HOW TO COMPLETE THIS TASK: The entries below should be output exactly as written.

*** Opening of RECORDS PROVIDED ***

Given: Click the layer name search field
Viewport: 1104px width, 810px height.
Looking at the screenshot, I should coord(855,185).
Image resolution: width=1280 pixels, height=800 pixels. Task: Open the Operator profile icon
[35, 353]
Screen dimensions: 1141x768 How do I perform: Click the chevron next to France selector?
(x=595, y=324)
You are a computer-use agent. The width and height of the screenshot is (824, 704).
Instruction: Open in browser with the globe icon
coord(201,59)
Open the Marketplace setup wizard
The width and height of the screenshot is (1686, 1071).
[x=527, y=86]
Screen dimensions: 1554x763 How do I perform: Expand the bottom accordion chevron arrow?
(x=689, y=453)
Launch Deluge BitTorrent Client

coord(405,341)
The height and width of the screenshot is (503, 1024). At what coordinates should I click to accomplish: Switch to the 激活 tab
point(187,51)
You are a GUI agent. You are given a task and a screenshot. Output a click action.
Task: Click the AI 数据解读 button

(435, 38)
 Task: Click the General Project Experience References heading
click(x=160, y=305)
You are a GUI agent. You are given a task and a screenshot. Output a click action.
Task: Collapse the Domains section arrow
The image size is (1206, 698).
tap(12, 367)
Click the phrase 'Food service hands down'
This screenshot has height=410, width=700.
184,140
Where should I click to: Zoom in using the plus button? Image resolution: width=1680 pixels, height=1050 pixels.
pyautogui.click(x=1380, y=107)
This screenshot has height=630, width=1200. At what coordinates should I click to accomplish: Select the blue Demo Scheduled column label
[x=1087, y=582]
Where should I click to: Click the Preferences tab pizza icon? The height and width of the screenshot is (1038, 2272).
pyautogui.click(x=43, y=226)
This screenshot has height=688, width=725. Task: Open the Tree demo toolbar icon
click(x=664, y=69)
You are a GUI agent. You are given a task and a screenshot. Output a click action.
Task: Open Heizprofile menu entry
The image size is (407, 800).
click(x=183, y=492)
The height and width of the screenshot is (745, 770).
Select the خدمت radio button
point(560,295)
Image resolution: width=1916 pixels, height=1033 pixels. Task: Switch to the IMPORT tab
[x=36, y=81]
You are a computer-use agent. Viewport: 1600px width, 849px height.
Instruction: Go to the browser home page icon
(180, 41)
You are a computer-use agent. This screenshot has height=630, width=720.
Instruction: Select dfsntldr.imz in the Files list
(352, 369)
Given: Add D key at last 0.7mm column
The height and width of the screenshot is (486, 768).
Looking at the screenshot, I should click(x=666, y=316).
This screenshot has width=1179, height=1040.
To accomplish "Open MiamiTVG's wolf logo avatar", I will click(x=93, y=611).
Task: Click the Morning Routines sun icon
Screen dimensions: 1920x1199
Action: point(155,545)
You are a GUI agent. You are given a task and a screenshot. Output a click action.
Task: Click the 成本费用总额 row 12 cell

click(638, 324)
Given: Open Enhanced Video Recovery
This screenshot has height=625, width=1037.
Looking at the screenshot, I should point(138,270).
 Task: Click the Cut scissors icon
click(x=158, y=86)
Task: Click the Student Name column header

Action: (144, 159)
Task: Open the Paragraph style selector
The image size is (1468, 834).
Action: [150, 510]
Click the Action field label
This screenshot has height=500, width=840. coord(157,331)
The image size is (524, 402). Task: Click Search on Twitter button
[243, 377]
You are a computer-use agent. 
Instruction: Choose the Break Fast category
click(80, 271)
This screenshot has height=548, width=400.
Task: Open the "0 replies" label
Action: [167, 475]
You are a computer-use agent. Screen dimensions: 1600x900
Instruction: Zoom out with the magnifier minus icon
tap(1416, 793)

*** Close of RECORDS PROVIDED ***

REPLY TO THE EXERCISE:
Given: Click the layer name search field
Viewport: 1104px width, 810px height.
Looking at the screenshot, I should coord(855,185).
Image resolution: width=1280 pixels, height=800 pixels. Task: Open the Operator profile icon
[35, 353]
Screen dimensions: 1141x768 How do I perform: Click the chevron next to France selector?
(x=595, y=324)
You are a computer-use agent. The width and height of the screenshot is (824, 704).
Instruction: Open in browser with the globe icon
coord(201,59)
Open the Marketplace setup wizard
The width and height of the screenshot is (1686, 1071).
[x=527, y=86]
Screen dimensions: 1554x763 How do I perform: Expand the bottom accordion chevron arrow?
(x=689, y=453)
Launch Deluge BitTorrent Client

coord(405,341)
The height and width of the screenshot is (503, 1024). At what coordinates should I click to accomplish: Switch to the 激活 tab
point(187,51)
You are a GUI agent. You are given a task and a screenshot. Output a click action.
Task: Click the AI 数据解读 button

(435, 38)
 Task: Click the General Project Experience References heading
click(x=160, y=305)
You are a GUI agent. You are given a task and a screenshot. Output a click action.
Task: Collapse the Domains section arrow
The image size is (1206, 698).
tap(12, 367)
Click the phrase 'Food service hands down'
This screenshot has height=410, width=700.
184,140
Where should I click to: Zoom in using the plus button? Image resolution: width=1680 pixels, height=1050 pixels.
pyautogui.click(x=1380, y=107)
This screenshot has height=630, width=1200. At what coordinates should I click to accomplish: Select the blue Demo Scheduled column label
[x=1087, y=582]
Where should I click to: Click the Preferences tab pizza icon? The height and width of the screenshot is (1038, 2272).
pyautogui.click(x=43, y=226)
This screenshot has height=688, width=725. Task: Open the Tree demo toolbar icon
click(x=664, y=69)
You are a GUI agent. You are given a task and a screenshot. Output a click action.
Task: Open Heizprofile menu entry
The image size is (407, 800).
click(x=183, y=492)
The height and width of the screenshot is (745, 770).
Select the خدمت radio button
point(560,295)
Image resolution: width=1916 pixels, height=1033 pixels. Task: Switch to the IMPORT tab
[x=36, y=81]
You are a computer-use agent. Viewport: 1600px width, 849px height.
Instruction: Go to the browser home page icon
(180, 41)
You are a computer-use agent. This screenshot has height=630, width=720.
Instruction: Select dfsntldr.imz in the Files list
(352, 369)
Given: Add D key at last 0.7mm column
The height and width of the screenshot is (486, 768).
Looking at the screenshot, I should click(x=666, y=316).
This screenshot has width=1179, height=1040.
To accomplish "Open MiamiTVG's wolf logo avatar", I will click(x=93, y=611).
Task: Click the Morning Routines sun icon
Screen dimensions: 1920x1199
Action: point(155,545)
You are a GUI agent. You are given a task and a screenshot. Output a click action.
Task: Click the 成本费用总额 row 12 cell

click(638, 324)
Given: Open Enhanced Video Recovery
This screenshot has height=625, width=1037.
Looking at the screenshot, I should point(138,270).
 Task: Click the Cut scissors icon
click(x=158, y=86)
Task: Click the Student Name column header

Action: (144, 159)
Task: Open the Paragraph style selector
The image size is (1468, 834).
Action: [150, 510]
Click the Action field label
This screenshot has height=500, width=840. coord(157,331)
The image size is (524, 402). Task: Click Search on Twitter button
[243, 377]
You are a computer-use agent. 
Instruction: Choose the Break Fast category
click(80, 271)
This screenshot has height=548, width=400.
Task: Open the "0 replies" label
Action: [167, 475]
You are a computer-use agent. Screen dimensions: 1600x900
Instruction: Zoom out with the magnifier minus icon
tap(1416, 793)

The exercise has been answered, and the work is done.